[WHAT YOU SHOULD DO]
Retype the material, starting at the line that contains "Image resolution: width=2576 pixels, height=784" and continuing through the final line of the material.

Interface element records
[start]
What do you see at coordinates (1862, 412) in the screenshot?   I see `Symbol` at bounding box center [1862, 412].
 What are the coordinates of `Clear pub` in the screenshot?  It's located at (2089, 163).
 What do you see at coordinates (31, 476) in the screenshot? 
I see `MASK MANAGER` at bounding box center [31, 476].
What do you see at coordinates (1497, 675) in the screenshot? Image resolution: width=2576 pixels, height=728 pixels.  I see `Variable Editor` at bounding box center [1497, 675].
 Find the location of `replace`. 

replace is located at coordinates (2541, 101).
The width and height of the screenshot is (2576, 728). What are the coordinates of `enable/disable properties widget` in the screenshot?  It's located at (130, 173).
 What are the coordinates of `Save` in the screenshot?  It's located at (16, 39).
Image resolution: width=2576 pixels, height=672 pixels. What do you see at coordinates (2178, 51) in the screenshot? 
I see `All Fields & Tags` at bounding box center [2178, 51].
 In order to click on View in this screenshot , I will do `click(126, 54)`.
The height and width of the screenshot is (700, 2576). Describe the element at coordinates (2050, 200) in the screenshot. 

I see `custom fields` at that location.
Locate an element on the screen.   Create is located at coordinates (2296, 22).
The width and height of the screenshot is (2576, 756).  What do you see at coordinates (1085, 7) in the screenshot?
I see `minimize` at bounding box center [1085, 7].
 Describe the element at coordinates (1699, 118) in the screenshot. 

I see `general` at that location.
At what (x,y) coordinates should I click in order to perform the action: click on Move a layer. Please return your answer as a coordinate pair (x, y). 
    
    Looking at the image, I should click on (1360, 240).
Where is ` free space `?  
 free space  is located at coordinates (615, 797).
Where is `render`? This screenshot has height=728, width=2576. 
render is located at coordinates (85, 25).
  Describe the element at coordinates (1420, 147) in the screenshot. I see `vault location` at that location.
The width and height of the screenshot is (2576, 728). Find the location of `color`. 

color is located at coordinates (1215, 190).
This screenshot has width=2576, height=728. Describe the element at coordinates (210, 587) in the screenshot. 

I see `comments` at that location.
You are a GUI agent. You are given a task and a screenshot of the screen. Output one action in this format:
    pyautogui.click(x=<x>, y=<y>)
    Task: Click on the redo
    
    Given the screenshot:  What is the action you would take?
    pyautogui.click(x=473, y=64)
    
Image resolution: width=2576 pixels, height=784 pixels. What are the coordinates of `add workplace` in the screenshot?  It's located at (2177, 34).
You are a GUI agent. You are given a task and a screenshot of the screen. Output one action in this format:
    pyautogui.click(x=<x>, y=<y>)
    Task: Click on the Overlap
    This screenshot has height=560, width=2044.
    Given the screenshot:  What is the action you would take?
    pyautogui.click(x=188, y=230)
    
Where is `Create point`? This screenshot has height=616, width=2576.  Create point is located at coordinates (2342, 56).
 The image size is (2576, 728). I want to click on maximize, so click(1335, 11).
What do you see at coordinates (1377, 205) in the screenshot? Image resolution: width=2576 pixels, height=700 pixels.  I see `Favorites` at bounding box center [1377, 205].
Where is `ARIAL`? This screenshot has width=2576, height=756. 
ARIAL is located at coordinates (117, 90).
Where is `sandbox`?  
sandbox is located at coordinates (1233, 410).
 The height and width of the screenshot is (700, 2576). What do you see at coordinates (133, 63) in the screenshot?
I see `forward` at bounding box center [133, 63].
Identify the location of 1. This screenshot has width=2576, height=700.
[end]
[TASK ANSWER]
Image resolution: width=2576 pixels, height=784 pixels. What are the coordinates of `add workplace` in the screenshot?  It's located at (2177, 34).
You are a GUI agent. You are given a task and a screenshot of the screen. Output one action in this format:
    pyautogui.click(x=<x>, y=<y>)
    Task: Click on the Overlap
    This screenshot has height=560, width=2044.
    Given the screenshot:  What is the action you would take?
    pyautogui.click(x=188, y=230)
    
Where is `Create point`? This screenshot has height=616, width=2576.  Create point is located at coordinates (2342, 56).
 The image size is (2576, 728). I want to click on maximize, so click(1335, 11).
What do you see at coordinates (1377, 205) in the screenshot? Image resolution: width=2576 pixels, height=700 pixels.  I see `Favorites` at bounding box center [1377, 205].
Where is `ARIAL`? This screenshot has width=2576, height=756. 
ARIAL is located at coordinates (117, 90).
Where is `sandbox`?  
sandbox is located at coordinates (1233, 410).
 The height and width of the screenshot is (700, 2576). What do you see at coordinates (133, 63) in the screenshot?
I see `forward` at bounding box center [133, 63].
Identify the location of 1. This screenshot has width=2576, height=700.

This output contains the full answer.